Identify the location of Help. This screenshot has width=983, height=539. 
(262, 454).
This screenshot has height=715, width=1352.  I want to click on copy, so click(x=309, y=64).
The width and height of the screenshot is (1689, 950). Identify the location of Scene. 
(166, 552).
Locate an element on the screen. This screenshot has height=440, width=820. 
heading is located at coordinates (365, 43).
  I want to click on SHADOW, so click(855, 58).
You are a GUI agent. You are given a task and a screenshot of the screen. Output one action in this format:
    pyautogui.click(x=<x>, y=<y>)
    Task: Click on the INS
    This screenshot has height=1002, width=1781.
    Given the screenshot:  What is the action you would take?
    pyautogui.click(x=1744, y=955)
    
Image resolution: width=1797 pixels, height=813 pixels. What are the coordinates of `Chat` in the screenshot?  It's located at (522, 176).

## GOAL
Extract every line above and reproduce each one word for word, in its original order.

## RESPONSE BELOW
Identify the location of Help. This screenshot has width=983, height=539. 
(262, 454).
This screenshot has height=715, width=1352.  I want to click on copy, so click(x=309, y=64).
The width and height of the screenshot is (1689, 950). Identify the location of Scene. 
(166, 552).
Locate an element on the screen. This screenshot has height=440, width=820. 
heading is located at coordinates (365, 43).
  I want to click on SHADOW, so click(855, 58).
You are a GUI agent. You are given a task and a screenshot of the screen. Output one action in this format:
    pyautogui.click(x=<x>, y=<y>)
    Task: Click on the INS
    This screenshot has height=1002, width=1781.
    Given the screenshot:  What is the action you would take?
    pyautogui.click(x=1744, y=955)
    
Image resolution: width=1797 pixels, height=813 pixels. What are the coordinates of `Chat` in the screenshot?  It's located at (522, 176).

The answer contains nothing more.